When Emily and I talked about Courting Miss Lancaster, we both decided that it's very readable. It's probably even more readable for a modern audience than Austen. And I think that's the book's main problem. It feels too crisp and clear, the diction a little too modern, the attitudes of the characters a little too twenty-first century. That's not to say Eden doesn't have her details right (at least not as far as I can tell), but there's something that feels a little off. In fact, it reminds me a little bit of Shannon Hale's Austenland, with modern characters playing at the Regency period. I can't put my finger on what it is, though.

One thing I thought was unique and refreshing was that the book was told from Harry Windover's point of view. Virtually all of the romances I've ever read have female protagonists, and in Austen's most famous works, it's the penniless girl who's pining after a rich guy. In this case we have a poor guy lamenting that he'll be seen as a money grubber if he chases after the woman he loves.

Book #35: The Legend of Shannonderry (Whitney Book #14)

The Legend of Shannonderry - A NovelTitle: The Legend of Shannonderry
Author: Carol Warburton

When I started reading the Whitney Award books last year, I hadn't read a romance novel in at least a dozen years.

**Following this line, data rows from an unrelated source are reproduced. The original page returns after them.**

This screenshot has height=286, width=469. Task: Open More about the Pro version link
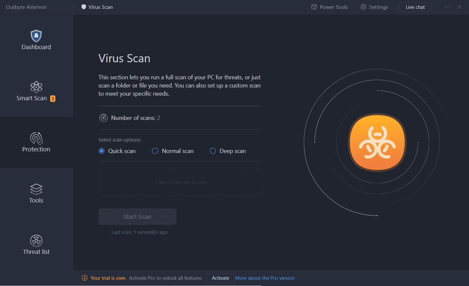coord(265,278)

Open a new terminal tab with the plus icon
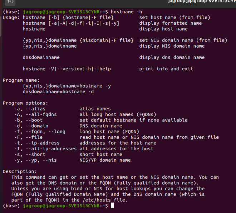click(10, 2)
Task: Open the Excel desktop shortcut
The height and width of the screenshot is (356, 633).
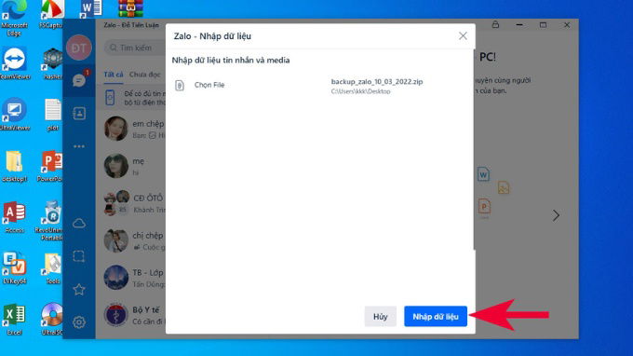Action: (15, 320)
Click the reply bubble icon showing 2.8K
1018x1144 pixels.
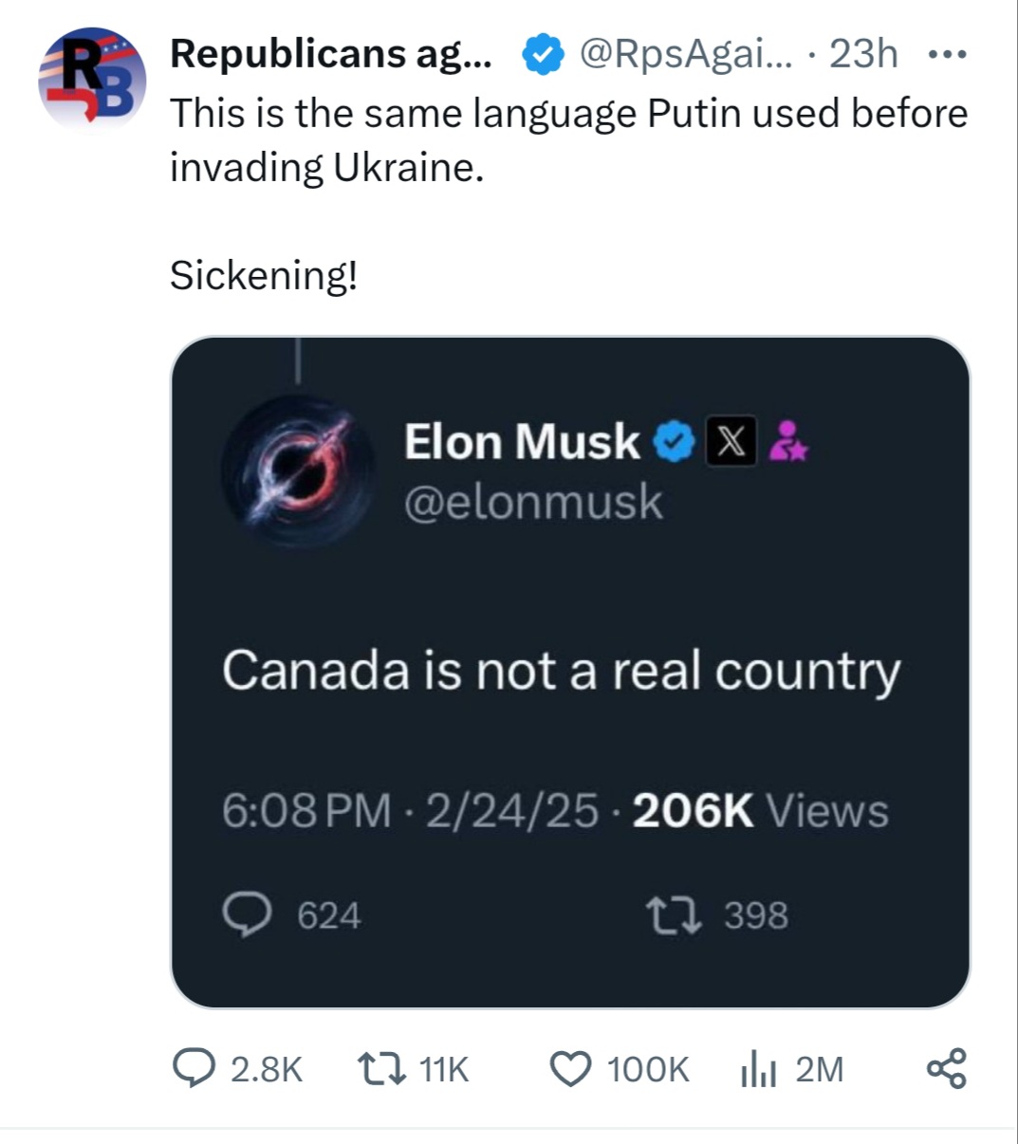(193, 1069)
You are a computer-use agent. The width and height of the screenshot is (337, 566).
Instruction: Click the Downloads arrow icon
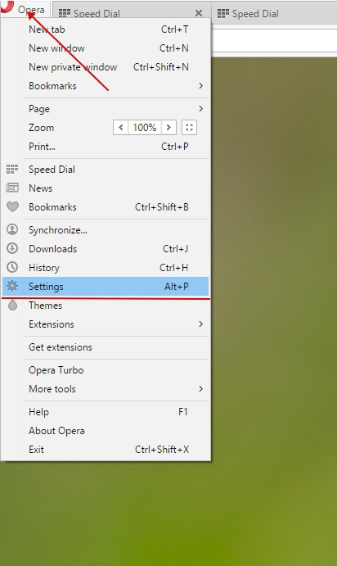point(12,248)
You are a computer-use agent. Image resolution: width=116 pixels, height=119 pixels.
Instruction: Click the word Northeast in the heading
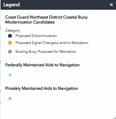click(39, 17)
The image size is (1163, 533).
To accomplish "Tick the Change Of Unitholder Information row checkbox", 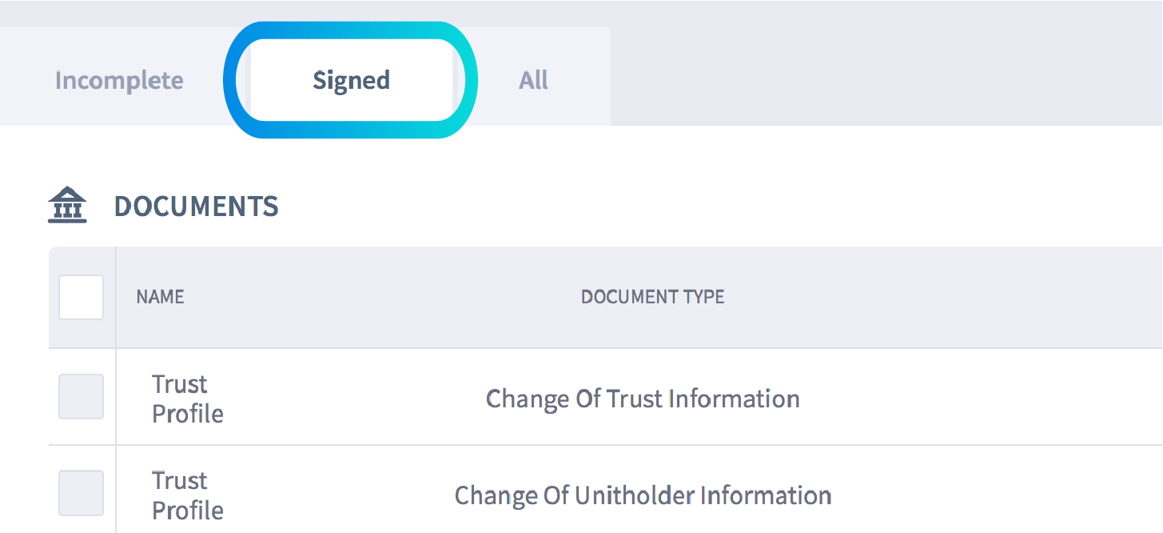I will 81,493.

I had a lot of preconceived notions about what I'd find in these books, namely that they would all be bad-- cheesy, unconvincing, flat, etc... When I actually started reading the books, however, I found that I liked them more than I expected I would (no, I don't feel sheepish about admitting that). In fact, my favorite book of last year (Counting the Cost by Liz Adair) was classified as a romance. There was also one that was absolutely dreadful (I won't be mean and say which one, although it wouldn't be hard to figure it out if you read my reviews last year on the blog). Overall, I was quite pleased with the quality of the romances.

This year when Emily, Maralise and I decided which categories we were going to read for Segullah, I asked to read the romances. They'd been such a delightful surprise last year. However, I've struggled with them a little more this year. I found Meg's Melody to be totally problematic (with the whole OB/boyfriend, healthy preemie thing). Luck of the Draw seemed to go in one way and then went in another. And while I think many of the Whitney books err on the side of being too short to develop their plots and characters fully, The Legend of Shannonderry felt painfully long. And maybe it's a convention of the genre that the first strange man the protagonist sees will become her eventual love, it felt so painfully obvious here. There were a few places where the story tried to diverge from the forward motion of Gwyneth (a Welsh name for an Irish lass?) and D'Arcy (Darcy, really?) toward the altar, the diversions weren't diverting enough for me.

Last year the Whitneys was chockablock with male leads named Tristan. This year it's full of 19th century British settings. Since most of the authors are from the American west, the settings feel a little out of place. I think the stories might work better if the authors wrote about places they knew well rather than focusing on recreating a world gone by.